For most part, India has been a foreign exchange-starved economy dependent on remittances from the vast Indian diaspora and migrant workers. This scenario started to change in 2003 with the global economic boom. Driven by foreign capital flows, India’s forex reserves have only been rising and are currently at a lifetime high. While this inconvenienced the RBI in 2007 when the rupee appreciated 11% on the back of dollar inflows, having robust forex reserves is a blessing as we have one less thing to worry about.
Along with the government’s habitual dependence on remittances to cover the current account deficit, the RBI has always loved a managed float and has dealt with inflows through either intervention or by gradually letting steam off by liberalising outflows. The Liberalised Remittance Scheme was an eventual outcome though it stopped far short of capital account convertibility, which is favoured by investors as it keeps spendthrift governments under check.

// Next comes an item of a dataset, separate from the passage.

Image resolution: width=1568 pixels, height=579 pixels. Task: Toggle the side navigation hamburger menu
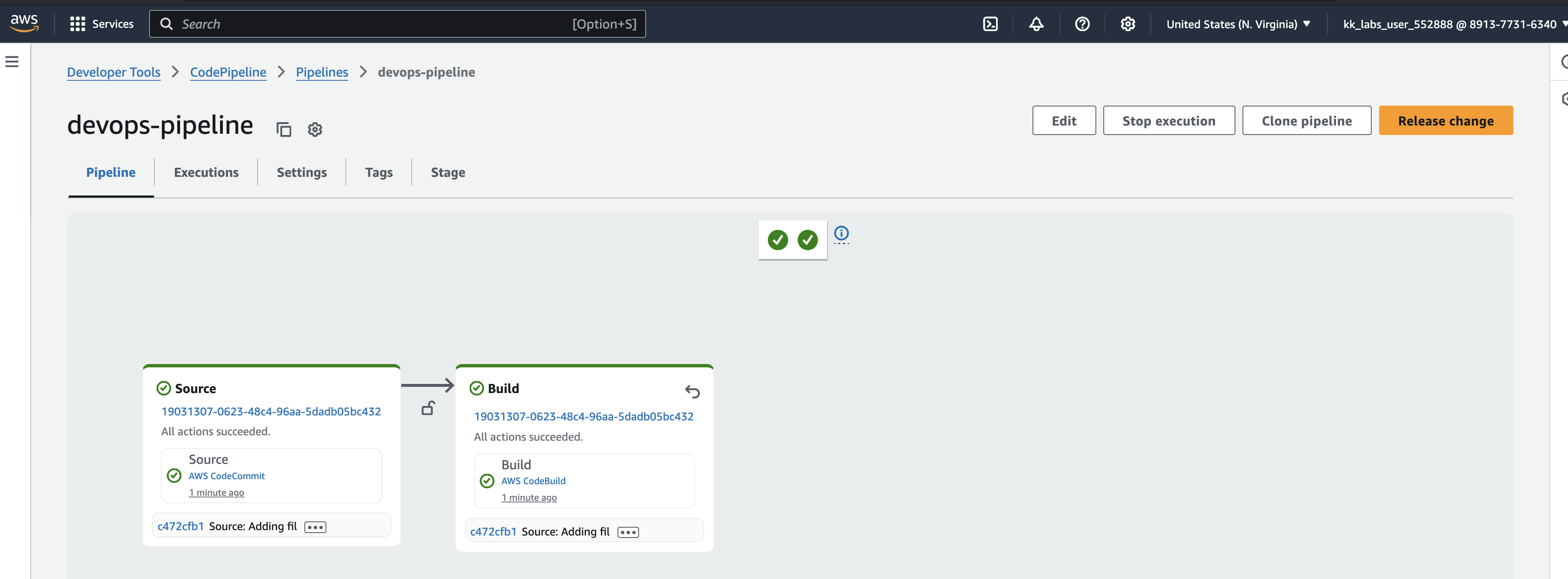(12, 61)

LRS helped in diversification of financial assets for high networth investors but what is being witnessed now is much bigger and broader. Since FY16, about $52 billion has been repatriated for travel, studies, personal expenses and real estate investments. This is a fairly sizable sum given that India itself needs capital to build infrastructure.
While Indians must have the choice of spending more on travel, education and investing abroad, a disturbing trend is of businessmen seeking residency and citizenship outside India. As executive editor V Keshavdev reports in this edition’s cover story, this is driven by lack of economic growth and bureaucratic high-handedness. Policymakers have no easy way out but to reignite confidence in India’s economic prospects and regulatory regime.
Among other stories, there is a feature on start-ups who are trying to bring some semblance of order in the unorganised laundry industry. Then, there is an investing feature on Apollo Hospitals. Good times or bad, some businesses are always in the pink of health.